- [Data shown]:
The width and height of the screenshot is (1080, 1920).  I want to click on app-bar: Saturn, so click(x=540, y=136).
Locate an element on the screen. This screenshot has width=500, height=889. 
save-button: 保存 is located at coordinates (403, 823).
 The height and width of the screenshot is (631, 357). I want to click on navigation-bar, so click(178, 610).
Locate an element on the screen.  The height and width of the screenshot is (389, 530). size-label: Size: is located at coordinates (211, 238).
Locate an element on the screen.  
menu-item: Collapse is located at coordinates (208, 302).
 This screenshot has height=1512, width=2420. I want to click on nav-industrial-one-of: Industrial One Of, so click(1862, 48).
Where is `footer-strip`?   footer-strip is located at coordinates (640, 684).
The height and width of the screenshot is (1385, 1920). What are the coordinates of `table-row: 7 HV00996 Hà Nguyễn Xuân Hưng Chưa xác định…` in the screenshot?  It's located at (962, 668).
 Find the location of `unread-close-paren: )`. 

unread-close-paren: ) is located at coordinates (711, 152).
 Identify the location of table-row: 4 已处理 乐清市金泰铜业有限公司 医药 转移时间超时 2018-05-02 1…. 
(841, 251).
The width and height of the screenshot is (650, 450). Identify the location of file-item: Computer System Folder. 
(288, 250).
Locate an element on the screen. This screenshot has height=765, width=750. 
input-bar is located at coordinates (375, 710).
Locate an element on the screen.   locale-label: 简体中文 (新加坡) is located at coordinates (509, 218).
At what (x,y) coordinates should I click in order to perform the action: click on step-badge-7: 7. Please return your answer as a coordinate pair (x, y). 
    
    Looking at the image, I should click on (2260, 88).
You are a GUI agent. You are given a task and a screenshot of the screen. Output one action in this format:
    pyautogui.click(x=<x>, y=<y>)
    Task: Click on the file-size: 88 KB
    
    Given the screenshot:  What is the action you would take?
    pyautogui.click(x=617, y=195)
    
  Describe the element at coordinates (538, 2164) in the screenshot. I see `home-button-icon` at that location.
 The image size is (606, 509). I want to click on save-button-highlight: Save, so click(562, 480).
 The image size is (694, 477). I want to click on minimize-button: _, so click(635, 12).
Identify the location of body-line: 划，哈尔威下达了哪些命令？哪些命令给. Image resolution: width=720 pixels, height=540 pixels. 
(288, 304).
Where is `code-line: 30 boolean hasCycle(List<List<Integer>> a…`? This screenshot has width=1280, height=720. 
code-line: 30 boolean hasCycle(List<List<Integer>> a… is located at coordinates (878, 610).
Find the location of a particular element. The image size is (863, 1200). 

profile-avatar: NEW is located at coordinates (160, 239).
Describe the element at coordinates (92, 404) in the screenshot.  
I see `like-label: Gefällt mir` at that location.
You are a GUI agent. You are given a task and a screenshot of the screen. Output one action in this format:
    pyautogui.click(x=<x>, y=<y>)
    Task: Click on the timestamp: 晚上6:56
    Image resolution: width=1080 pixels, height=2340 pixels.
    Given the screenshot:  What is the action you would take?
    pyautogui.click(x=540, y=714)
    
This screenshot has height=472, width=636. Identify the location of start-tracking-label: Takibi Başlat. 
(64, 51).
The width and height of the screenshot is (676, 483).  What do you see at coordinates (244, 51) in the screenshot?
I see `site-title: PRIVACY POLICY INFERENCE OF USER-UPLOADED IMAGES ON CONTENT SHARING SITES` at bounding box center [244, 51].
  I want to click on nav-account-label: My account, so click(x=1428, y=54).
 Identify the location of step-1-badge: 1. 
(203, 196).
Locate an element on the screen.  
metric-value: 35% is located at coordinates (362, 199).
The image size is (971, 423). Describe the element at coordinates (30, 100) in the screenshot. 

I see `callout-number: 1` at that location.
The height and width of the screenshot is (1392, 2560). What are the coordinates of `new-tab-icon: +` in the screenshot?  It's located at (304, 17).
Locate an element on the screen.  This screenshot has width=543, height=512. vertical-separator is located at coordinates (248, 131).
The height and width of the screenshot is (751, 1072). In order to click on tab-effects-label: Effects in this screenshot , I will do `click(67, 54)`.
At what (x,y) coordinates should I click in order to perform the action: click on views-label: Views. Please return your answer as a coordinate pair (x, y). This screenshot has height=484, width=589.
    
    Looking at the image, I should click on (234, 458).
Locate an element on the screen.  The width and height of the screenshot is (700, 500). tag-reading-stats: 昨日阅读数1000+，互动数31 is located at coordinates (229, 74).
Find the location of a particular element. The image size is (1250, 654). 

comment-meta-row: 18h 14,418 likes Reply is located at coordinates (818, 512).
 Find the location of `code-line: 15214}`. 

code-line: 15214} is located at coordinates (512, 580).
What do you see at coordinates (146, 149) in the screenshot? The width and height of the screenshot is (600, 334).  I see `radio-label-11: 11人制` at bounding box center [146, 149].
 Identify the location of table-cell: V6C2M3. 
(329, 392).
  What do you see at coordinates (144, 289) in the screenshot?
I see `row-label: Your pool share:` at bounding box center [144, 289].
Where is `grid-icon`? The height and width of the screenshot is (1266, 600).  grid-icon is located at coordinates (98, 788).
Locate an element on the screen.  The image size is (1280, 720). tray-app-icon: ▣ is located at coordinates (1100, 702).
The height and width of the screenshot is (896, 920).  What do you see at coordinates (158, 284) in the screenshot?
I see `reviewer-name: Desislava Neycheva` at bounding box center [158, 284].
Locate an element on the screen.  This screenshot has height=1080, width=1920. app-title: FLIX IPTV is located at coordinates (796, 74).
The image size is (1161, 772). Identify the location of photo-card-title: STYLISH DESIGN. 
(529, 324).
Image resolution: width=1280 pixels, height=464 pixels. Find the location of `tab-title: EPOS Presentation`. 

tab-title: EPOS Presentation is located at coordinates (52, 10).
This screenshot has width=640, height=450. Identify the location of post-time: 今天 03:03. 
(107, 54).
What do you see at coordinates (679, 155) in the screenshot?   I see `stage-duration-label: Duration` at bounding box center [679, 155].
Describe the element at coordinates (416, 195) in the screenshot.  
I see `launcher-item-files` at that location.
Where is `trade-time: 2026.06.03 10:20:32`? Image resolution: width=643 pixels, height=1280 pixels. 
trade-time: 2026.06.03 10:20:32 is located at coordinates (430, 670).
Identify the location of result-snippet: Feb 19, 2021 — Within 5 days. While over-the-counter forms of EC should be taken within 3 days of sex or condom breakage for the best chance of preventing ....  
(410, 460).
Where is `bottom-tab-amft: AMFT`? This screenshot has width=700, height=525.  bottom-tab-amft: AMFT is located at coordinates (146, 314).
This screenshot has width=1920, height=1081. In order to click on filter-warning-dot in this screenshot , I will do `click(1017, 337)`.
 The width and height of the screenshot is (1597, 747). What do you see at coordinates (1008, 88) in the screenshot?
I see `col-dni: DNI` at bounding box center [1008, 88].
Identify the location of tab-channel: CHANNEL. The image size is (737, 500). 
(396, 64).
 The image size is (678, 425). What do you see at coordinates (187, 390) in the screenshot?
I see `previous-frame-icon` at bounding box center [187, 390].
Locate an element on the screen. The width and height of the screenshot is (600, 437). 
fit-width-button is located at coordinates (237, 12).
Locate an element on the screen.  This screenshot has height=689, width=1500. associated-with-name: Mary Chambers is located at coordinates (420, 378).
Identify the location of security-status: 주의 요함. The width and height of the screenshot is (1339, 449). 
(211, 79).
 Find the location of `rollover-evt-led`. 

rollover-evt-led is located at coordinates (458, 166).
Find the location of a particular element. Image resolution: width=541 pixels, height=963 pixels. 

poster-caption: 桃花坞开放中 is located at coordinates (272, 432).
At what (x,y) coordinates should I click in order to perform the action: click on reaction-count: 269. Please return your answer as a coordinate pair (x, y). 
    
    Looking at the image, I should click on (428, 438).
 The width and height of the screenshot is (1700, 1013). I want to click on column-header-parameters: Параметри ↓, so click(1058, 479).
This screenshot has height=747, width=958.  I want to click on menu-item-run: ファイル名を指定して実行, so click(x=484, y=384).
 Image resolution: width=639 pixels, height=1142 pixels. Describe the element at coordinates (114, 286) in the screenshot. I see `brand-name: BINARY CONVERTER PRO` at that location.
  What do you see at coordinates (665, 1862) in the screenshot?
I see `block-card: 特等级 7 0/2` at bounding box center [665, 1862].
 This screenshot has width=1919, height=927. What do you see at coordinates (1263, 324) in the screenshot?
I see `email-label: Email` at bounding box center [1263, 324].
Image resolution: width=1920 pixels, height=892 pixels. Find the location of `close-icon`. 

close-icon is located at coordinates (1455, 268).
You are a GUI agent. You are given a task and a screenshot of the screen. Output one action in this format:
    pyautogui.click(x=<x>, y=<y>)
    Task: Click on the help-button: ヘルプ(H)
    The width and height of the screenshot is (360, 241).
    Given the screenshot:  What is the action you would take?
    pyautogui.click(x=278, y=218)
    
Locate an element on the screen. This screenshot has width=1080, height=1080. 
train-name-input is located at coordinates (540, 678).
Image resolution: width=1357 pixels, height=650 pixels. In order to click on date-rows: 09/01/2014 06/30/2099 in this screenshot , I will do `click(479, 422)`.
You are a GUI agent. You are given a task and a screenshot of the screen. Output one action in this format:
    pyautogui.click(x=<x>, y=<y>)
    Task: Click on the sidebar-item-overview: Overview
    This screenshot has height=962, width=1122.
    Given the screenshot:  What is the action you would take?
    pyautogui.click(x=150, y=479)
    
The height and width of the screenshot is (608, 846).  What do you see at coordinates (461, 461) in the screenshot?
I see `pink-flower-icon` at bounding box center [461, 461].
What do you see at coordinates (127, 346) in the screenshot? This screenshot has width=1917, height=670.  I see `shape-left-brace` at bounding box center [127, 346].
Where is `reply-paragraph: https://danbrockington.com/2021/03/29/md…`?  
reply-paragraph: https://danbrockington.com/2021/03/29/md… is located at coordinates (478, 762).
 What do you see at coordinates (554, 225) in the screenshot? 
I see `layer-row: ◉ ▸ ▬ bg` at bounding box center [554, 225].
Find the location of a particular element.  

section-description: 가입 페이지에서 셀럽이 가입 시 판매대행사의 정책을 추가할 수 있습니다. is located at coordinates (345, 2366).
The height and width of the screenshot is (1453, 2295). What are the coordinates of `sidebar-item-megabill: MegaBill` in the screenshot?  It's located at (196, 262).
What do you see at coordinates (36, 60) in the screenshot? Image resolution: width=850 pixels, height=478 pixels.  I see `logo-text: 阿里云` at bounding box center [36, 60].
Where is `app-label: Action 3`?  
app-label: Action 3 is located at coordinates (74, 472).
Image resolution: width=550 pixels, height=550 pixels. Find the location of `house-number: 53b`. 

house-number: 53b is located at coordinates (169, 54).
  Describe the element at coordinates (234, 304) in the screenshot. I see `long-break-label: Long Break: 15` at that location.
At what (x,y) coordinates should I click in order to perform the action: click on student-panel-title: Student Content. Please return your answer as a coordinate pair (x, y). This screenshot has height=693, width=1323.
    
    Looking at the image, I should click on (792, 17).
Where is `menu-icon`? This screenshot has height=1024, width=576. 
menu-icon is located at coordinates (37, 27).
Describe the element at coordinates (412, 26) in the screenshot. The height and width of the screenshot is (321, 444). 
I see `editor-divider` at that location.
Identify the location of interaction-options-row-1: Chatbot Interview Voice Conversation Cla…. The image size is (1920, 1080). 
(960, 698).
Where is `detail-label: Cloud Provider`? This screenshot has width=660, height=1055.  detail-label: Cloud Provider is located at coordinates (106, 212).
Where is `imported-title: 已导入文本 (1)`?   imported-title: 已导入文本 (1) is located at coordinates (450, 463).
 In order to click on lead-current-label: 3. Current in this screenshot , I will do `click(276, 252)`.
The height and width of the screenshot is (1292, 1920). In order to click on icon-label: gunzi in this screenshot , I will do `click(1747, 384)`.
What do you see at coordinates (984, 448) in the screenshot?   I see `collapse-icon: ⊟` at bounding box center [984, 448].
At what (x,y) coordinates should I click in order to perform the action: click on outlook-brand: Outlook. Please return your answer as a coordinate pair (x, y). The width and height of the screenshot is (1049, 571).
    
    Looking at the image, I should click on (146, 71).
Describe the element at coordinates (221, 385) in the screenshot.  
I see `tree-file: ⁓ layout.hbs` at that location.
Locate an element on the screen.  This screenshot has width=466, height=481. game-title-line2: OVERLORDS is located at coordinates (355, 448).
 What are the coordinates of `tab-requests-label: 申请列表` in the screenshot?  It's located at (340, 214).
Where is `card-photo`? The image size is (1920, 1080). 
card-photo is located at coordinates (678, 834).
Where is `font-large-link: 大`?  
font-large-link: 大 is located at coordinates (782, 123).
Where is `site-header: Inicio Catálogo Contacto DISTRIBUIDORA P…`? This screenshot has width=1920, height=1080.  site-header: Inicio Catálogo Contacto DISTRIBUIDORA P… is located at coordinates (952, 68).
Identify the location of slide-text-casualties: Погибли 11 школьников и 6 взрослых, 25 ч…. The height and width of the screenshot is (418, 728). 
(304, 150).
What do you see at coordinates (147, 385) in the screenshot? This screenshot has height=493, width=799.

- [Task goal]:
Recast the lines above as a JSON list of strings, one string per line with blank lines omitted, starting at the line that contains "Identify the location of result-snippet: Feb" and ending at the line that contains "coordinates (146, 314).".

- [Exercise answer]:
[
  "Identify the location of result-snippet: Feb 19, 2021 — Within 5 days. While over-the-counter forms of EC should be taken within 3 days of sex or condom breakage for the best chance of preventing ....  ",
  "(410, 460).",
  "Where is `bottom-tab-amft: AMFT`? This screenshot has width=700, height=525.  bottom-tab-amft: AMFT is located at coordinates (146, 314)."
]